Le 7 octobre, j'ai déclaré devant un parterre d'économistes que j'avais observé les marchés américains pendant 50 ans et n'avais jamais rien vu de pareil. J'ai dit en particulier que les investisseurs en bons du Trésor se comportaient irrationnellement en payant un surcoût substantiel pour acquérir les bons les plus récents et les plus liquides alors que ceux qui l'étaient moins présentaient les mêmes garanties. Cette ruée sans précédent vers les liquidités ne reflétait pas un jugement sain mais un mouvement de panique.
"Ils disait au fond : 'je veux pouvoir récupérer mes billes instantanément. Je ne veux pas savoir si un placement est risqué ou non. Je veux dormir tranquille et pouvoir me retirer du marché le plus vite possible'" Les économistes savaient où je voulais en venir. Sur un marché, la panique est semblable à l'azote liquide - elle peut rapidement tout geler. Et, effectivement, les études effectuées par la Fed montraient déjà que les banques hésitaient de + en + à prêter."

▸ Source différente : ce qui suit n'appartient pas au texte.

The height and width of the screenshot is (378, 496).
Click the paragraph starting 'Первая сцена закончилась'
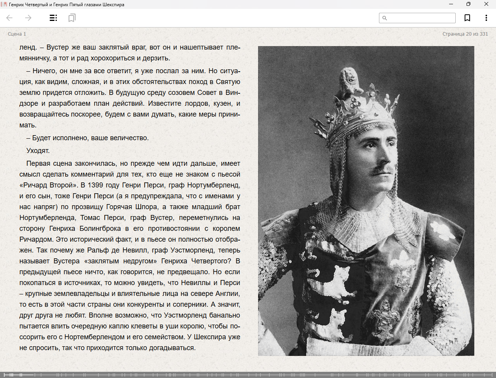pos(130,256)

'Mouvement de panique'... 'récents' et 'liquides', on voit également sur le graphe le report sur les maturités ou échéances courtes durant le dernier mouvement et le fait que l'inflation en hausse n'a pas été un frein dans ce cadre, les investisseurs se ruant sur les placements jugés les plus sûrs et les plus courts, faisant fi de toute autre appréciation pour une grande part d'entre eux (la courbe s'écrase sous le poids de la demande en obligations, les taux baissent et trouvent preneurs sans problèmes, les taux à 3 mois, 6 mois et 1 an sont même inférieurs au taux directeur qui régit le marché monétaire bancaire pour le taux au jour le jour)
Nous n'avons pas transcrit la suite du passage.